>> START
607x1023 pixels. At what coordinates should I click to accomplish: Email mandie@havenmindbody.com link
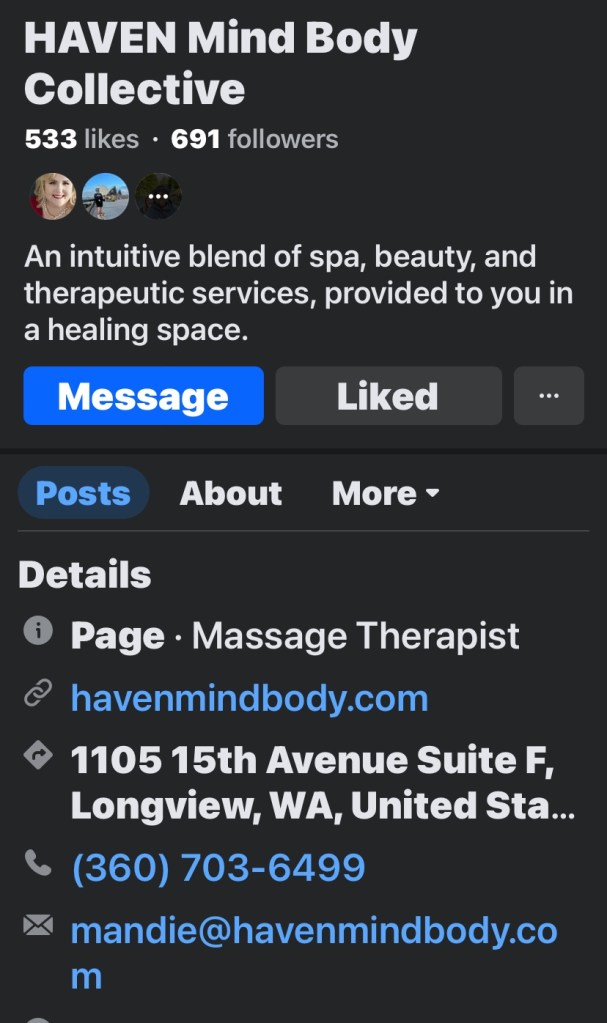[x=314, y=953]
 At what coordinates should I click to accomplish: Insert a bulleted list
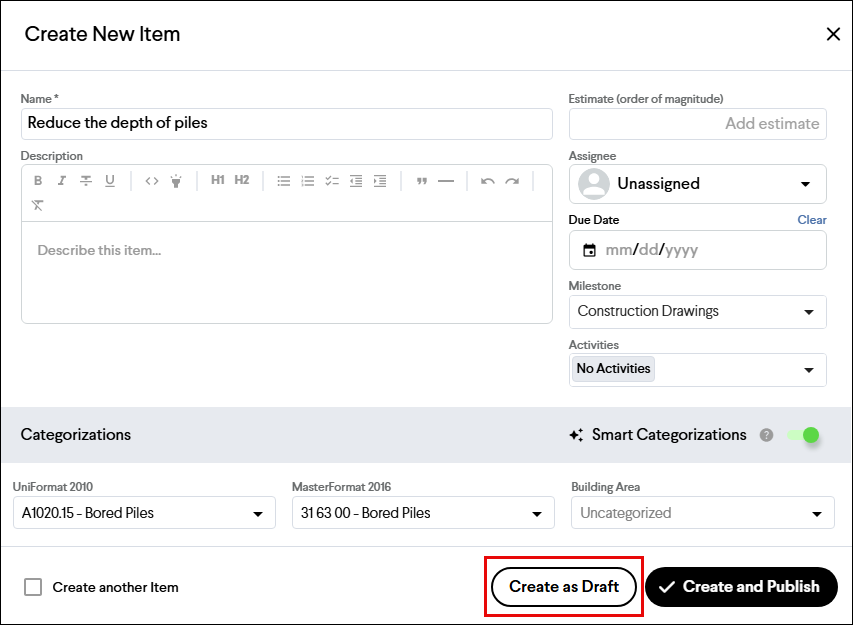(283, 181)
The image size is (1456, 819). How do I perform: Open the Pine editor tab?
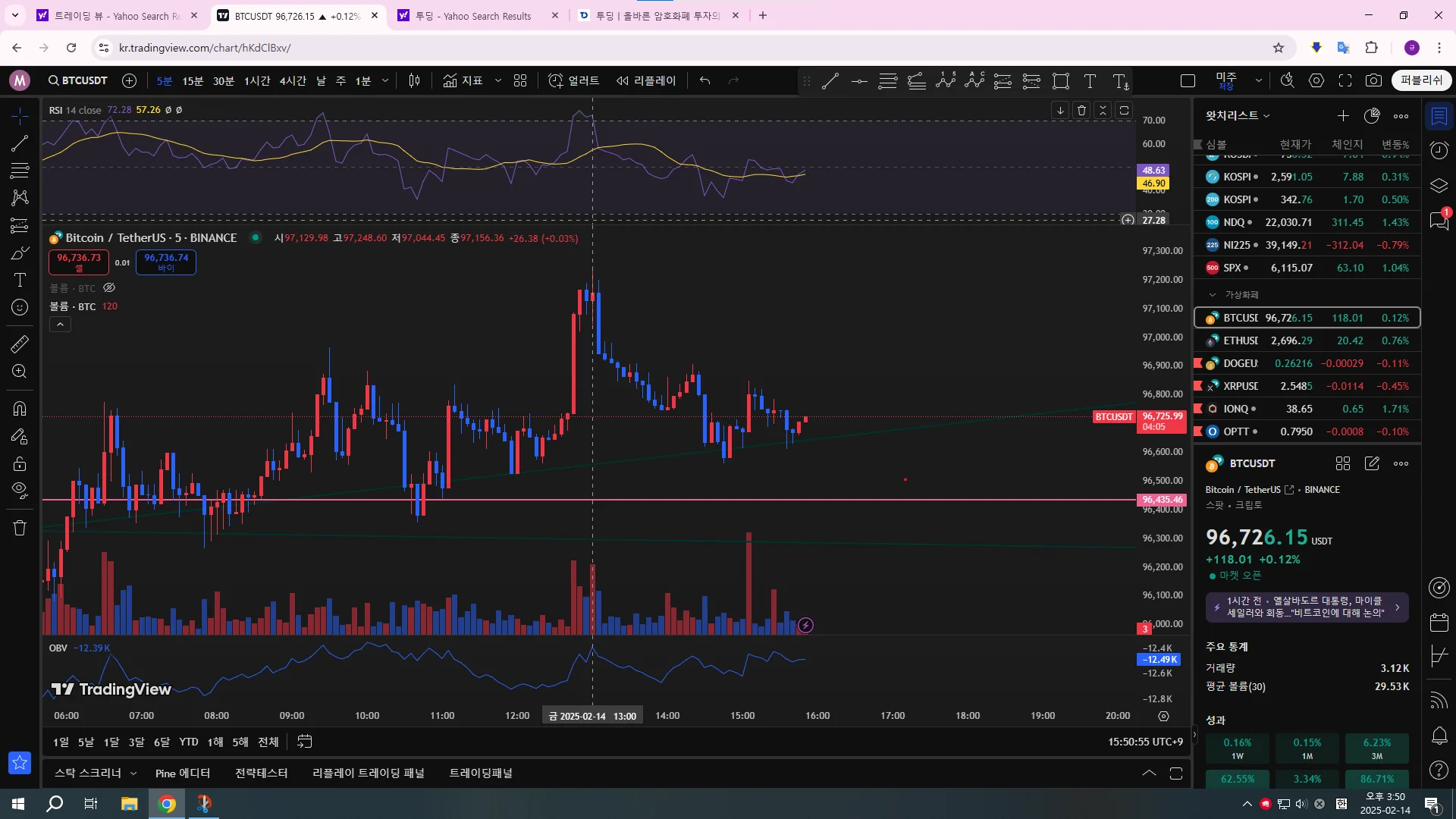pyautogui.click(x=182, y=773)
>> END
▸ **WHAT YOU NEED TO DO**:
Pick out every line of the entries above that contains the string "coordinates", and copy each one. Case counts, so match capitals and lowercase letters exactly.

▸ **THE ANSWER**:
607x1023 pixels. At what coordinates should I click to accomplish: Email mandie@havenmindbody.com link
 At what coordinates should I click to accomplish: Insert a bulleted list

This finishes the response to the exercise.